The above is my new favourite command. It turned up:

$ yum search python-dev
 Loaded plugins: product-id, rhnplugin, subscription-manager
 This system is receiving updates from RHN Classic or Red Hat Satellite.
 ==================================================================================================== N/S matched: python-dev =====================================================================================================
 python-devel.x86_64 : The libraries and header files needed for Python development

I then did a:

pip install paramiko

And I was done!

BGP RIB Failure

An infrequent, yet interesting issue that comes up occasionally is when BGP encounters RIB failures. Usually, it takes the form of a prefix which you’d expect a router to learn via eBGP in its RIB being learnt via a routing protocol with a worse administrative distance.

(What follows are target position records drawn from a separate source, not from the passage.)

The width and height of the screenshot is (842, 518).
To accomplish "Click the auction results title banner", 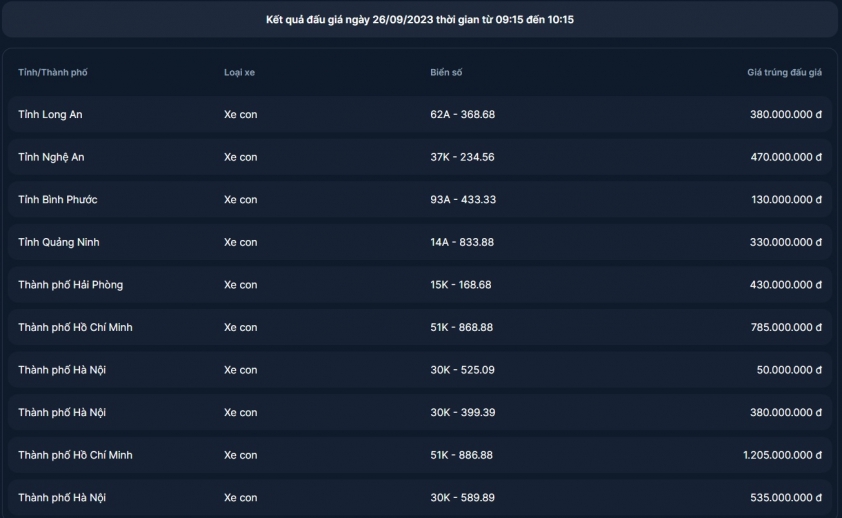I will coord(419,19).
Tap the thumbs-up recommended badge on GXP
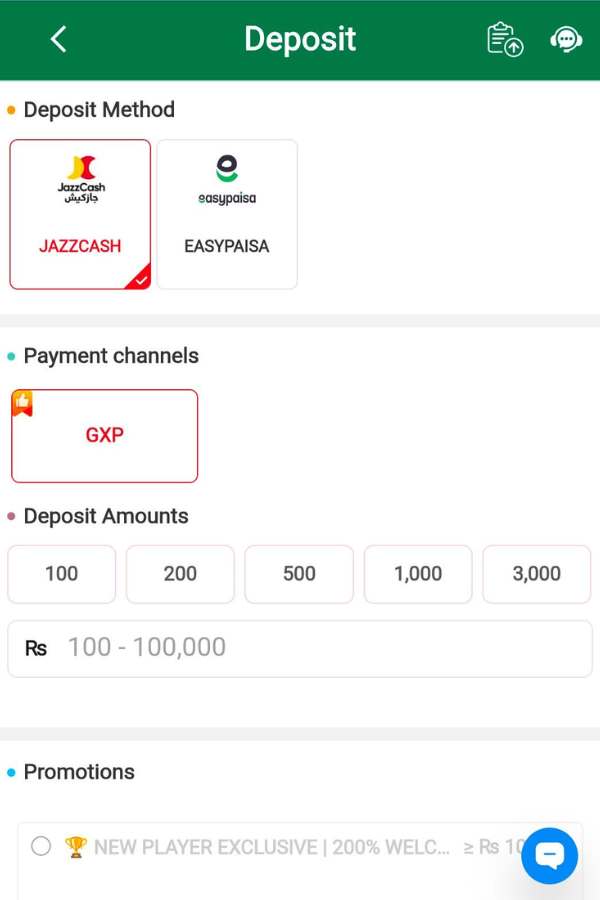This screenshot has width=600, height=900. 22,403
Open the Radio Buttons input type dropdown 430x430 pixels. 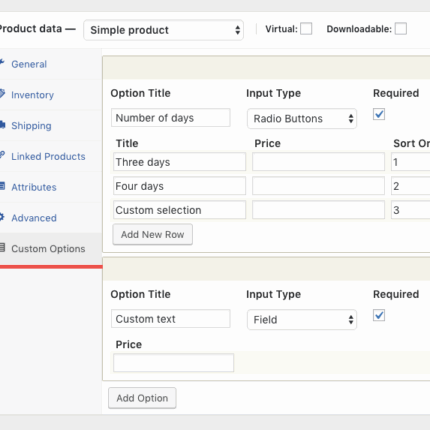302,119
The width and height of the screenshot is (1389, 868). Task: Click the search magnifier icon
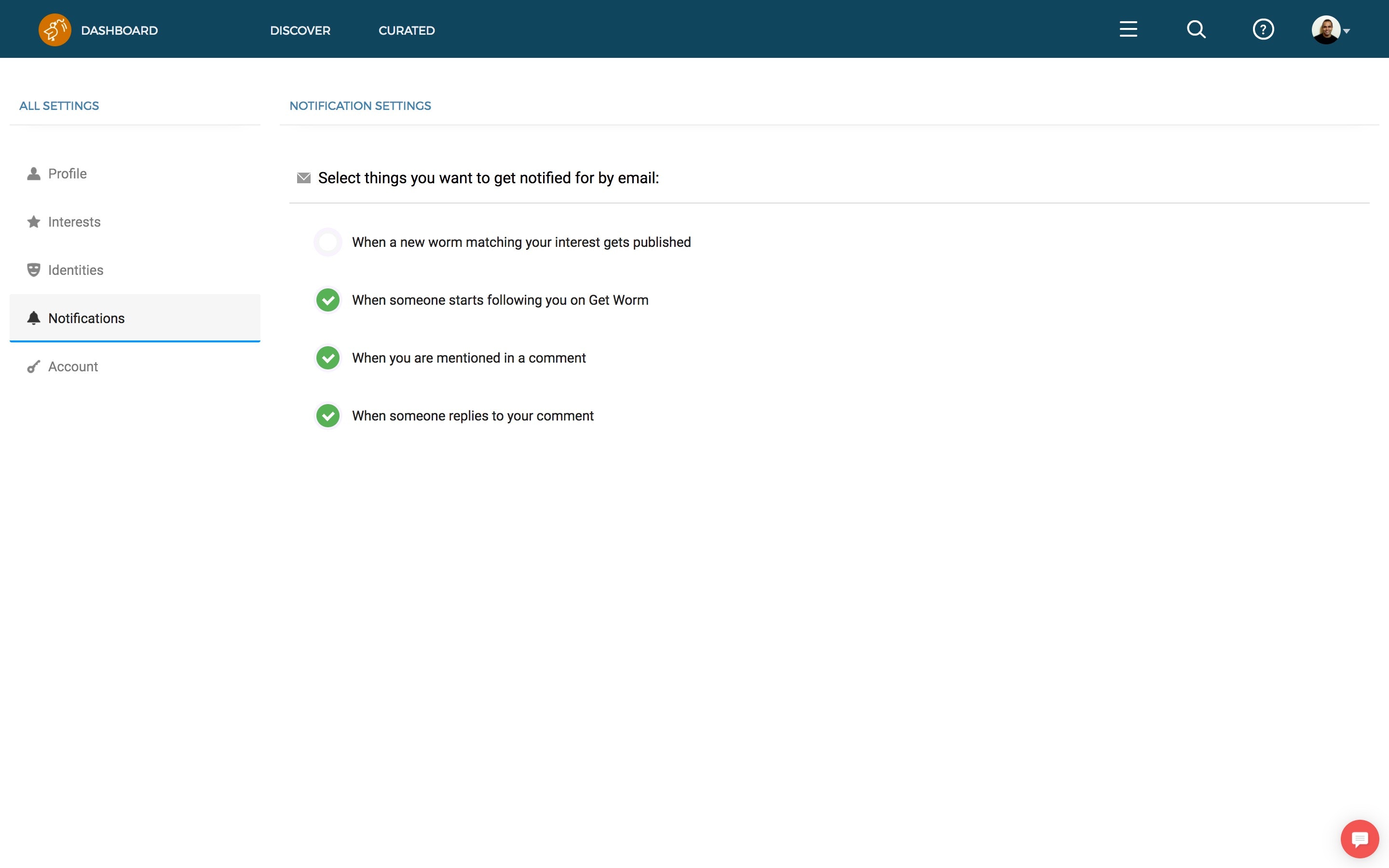tap(1196, 29)
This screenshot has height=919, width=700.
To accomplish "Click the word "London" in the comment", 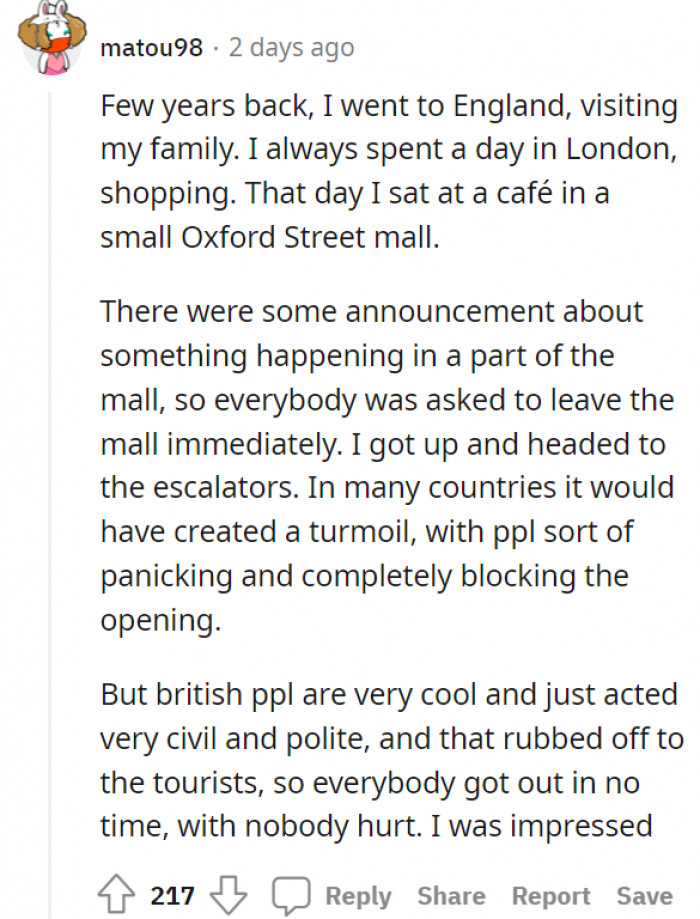I will pos(617,149).
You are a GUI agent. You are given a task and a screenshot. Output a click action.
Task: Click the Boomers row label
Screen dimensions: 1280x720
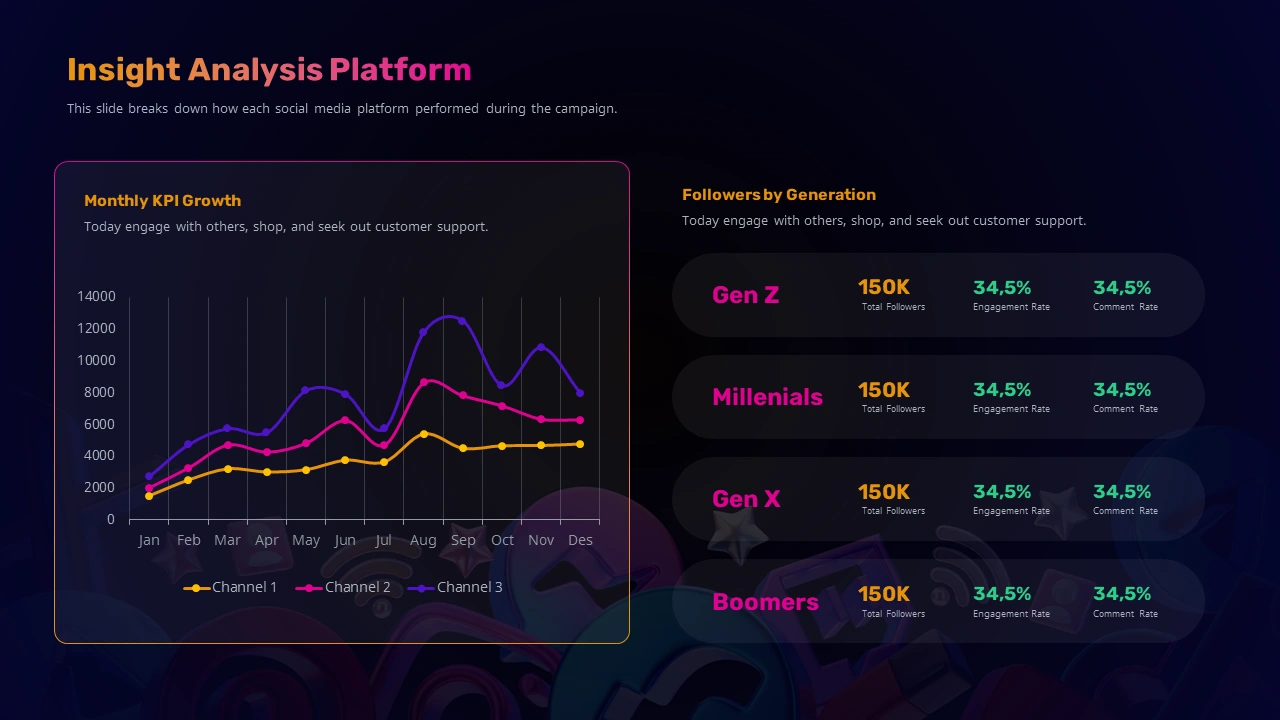(765, 602)
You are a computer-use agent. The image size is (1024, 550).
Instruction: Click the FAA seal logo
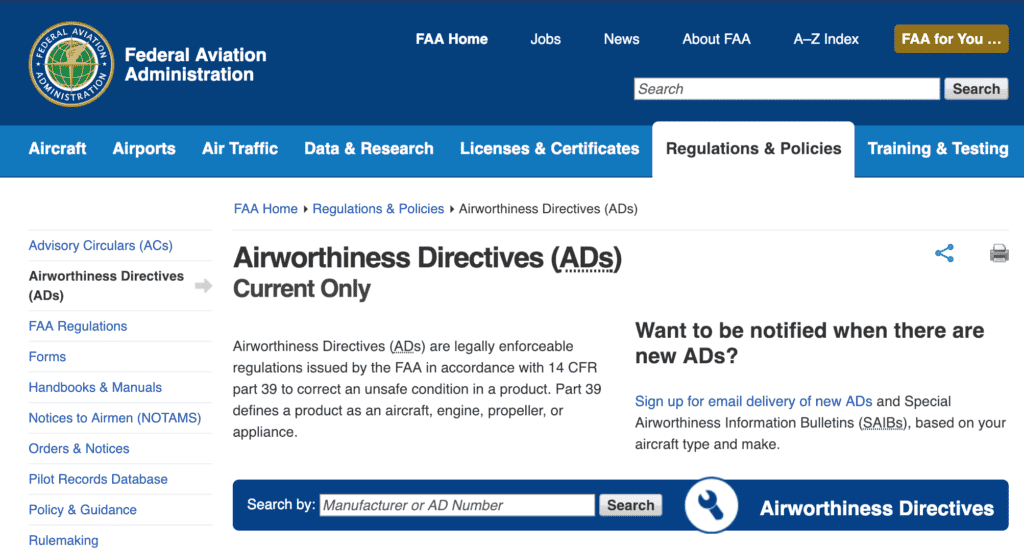[x=71, y=64]
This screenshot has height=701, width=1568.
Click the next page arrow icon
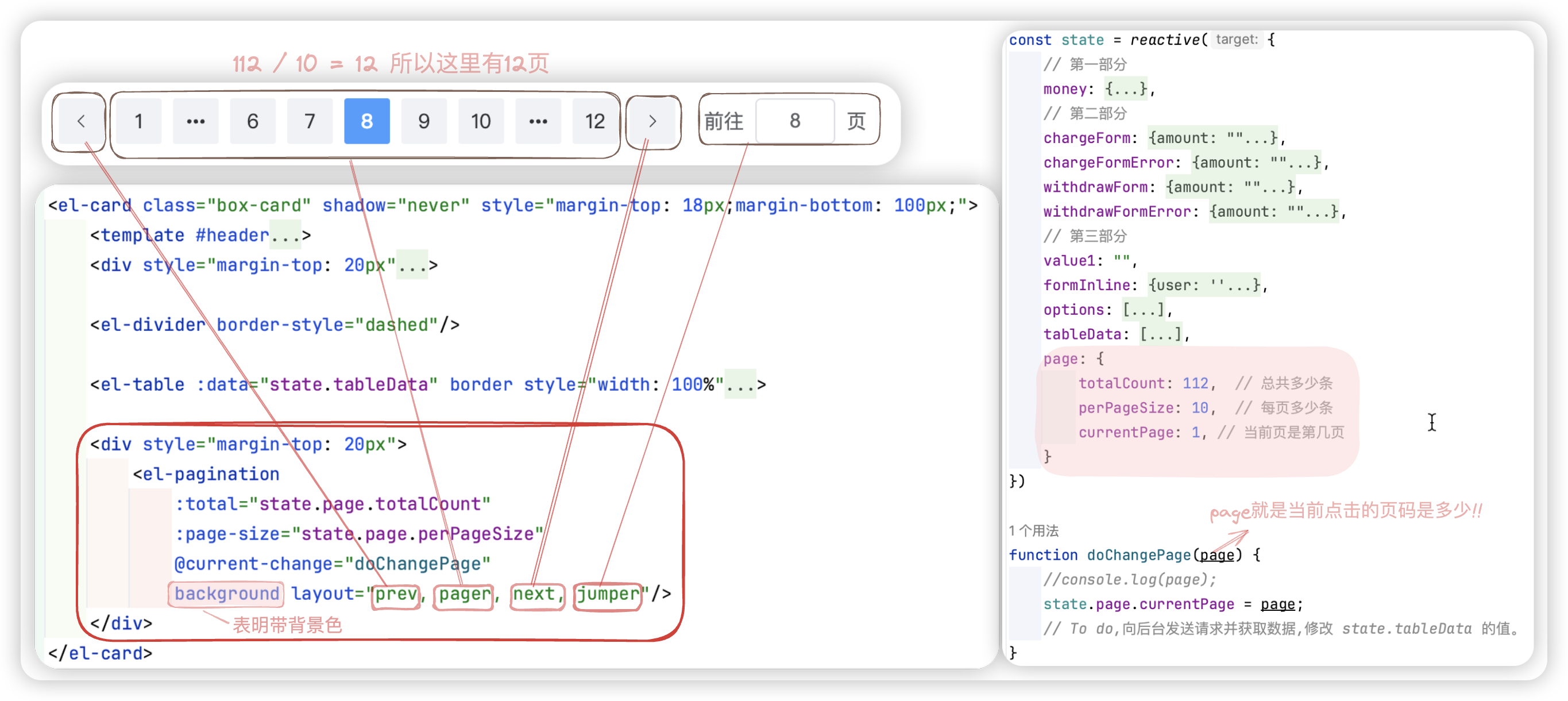(652, 121)
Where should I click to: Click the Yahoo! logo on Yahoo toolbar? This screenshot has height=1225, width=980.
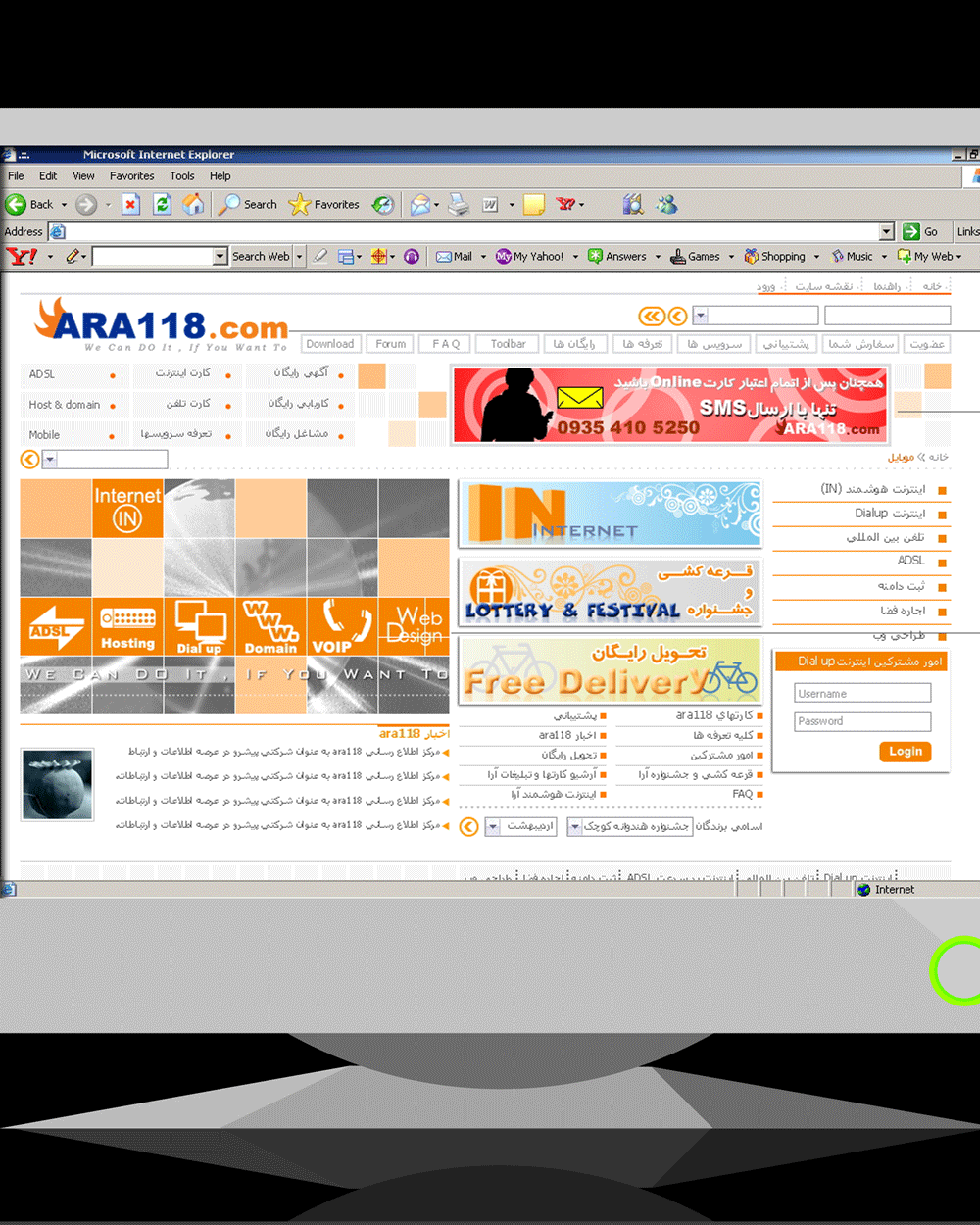[22, 257]
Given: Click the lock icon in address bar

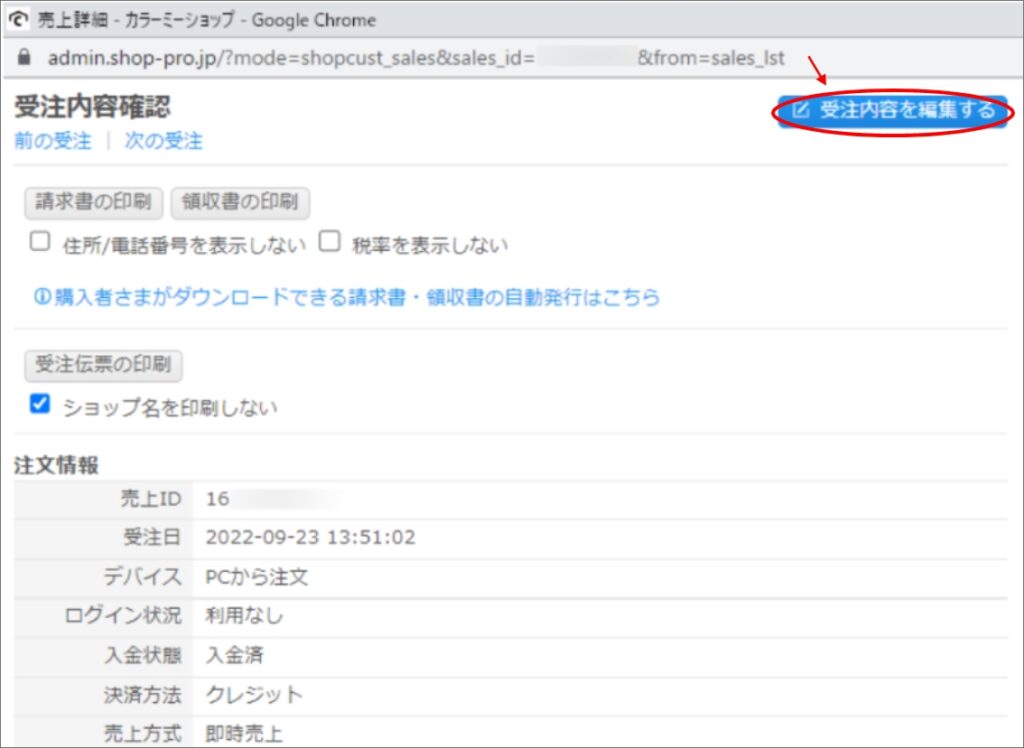Looking at the screenshot, I should (25, 58).

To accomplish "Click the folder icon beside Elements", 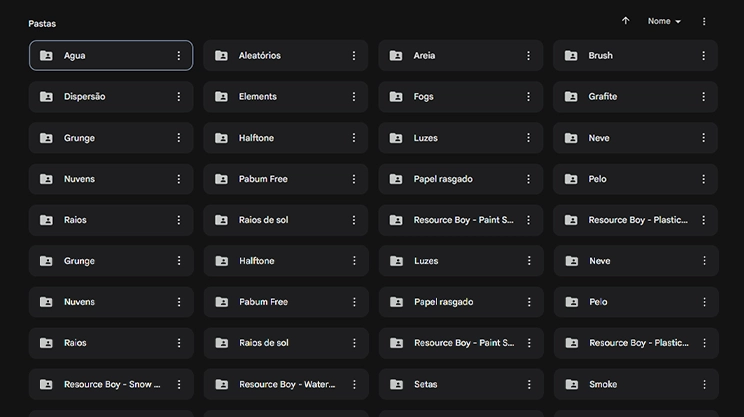I will point(221,97).
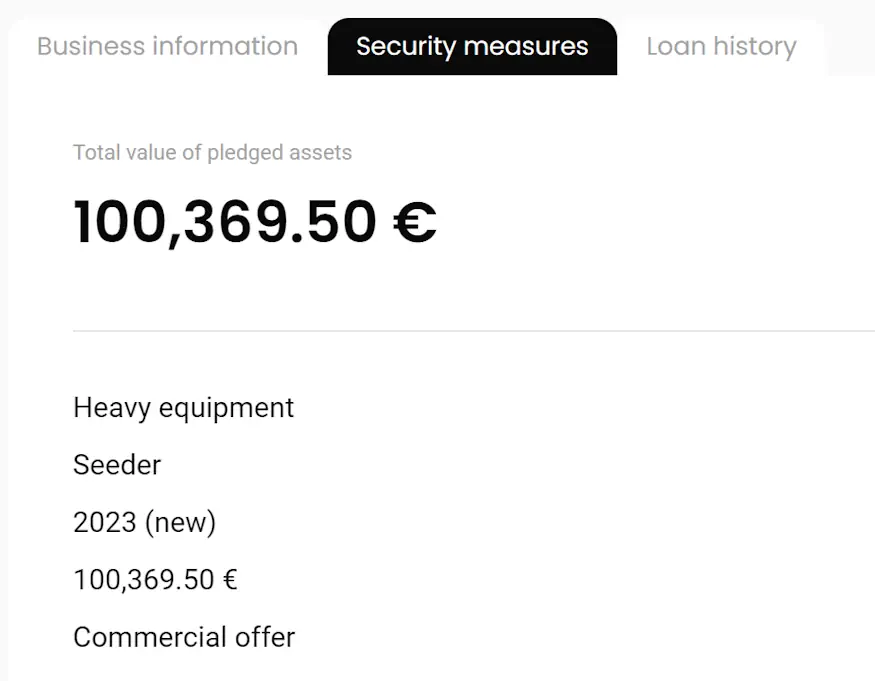Screen dimensions: 875x681
Task: Select the Security measures tab
Action: (472, 47)
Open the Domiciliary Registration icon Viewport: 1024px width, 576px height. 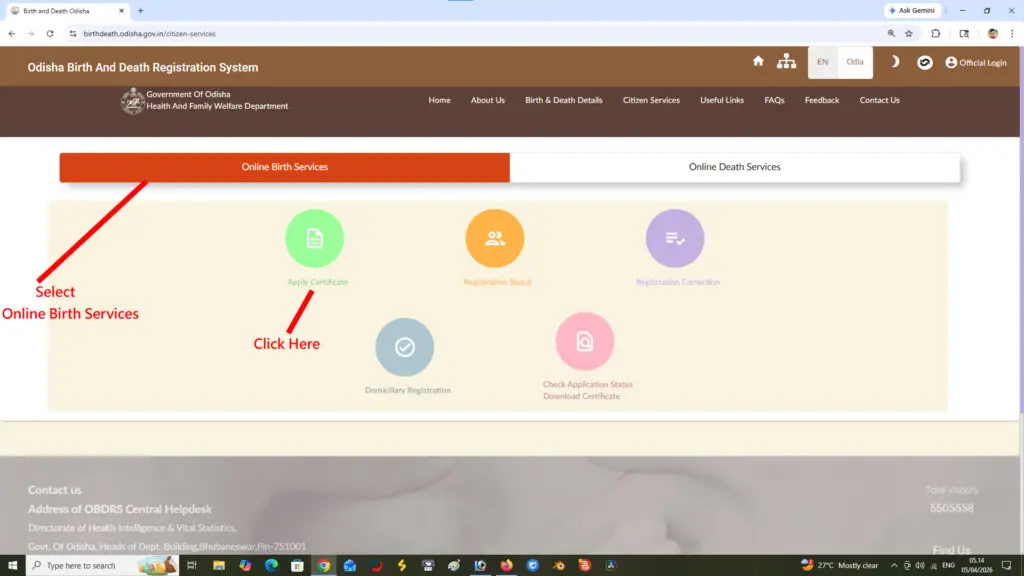pos(404,347)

To understand this problem, we first need to realise that “RIB failure” in a “show ip bgp” output implies that a route offered to the RIB by BGP has not been accepted. This is not a cause for concern if you have a static, or connected route to to that network on the router, but if you’re expecting it to be via eBGP then you can infer that something is misconfigured with your routing.

This can also be simplified to “BGP does not care about administrative distance when selecting a path”.

For reference, the path selection algorithm goes:

Network layer reachability information.

Weight (Cisco proprietary). Bigger is better.

Local preference

Locally originated route

AS path length

Origin code. IGP>EGP>Incomplete

Median Exit Discriminator. Lower is better.

Neighbour type. eBGP better than iBGP.

IGP metric to Next Hop. Lowest Router ID wins.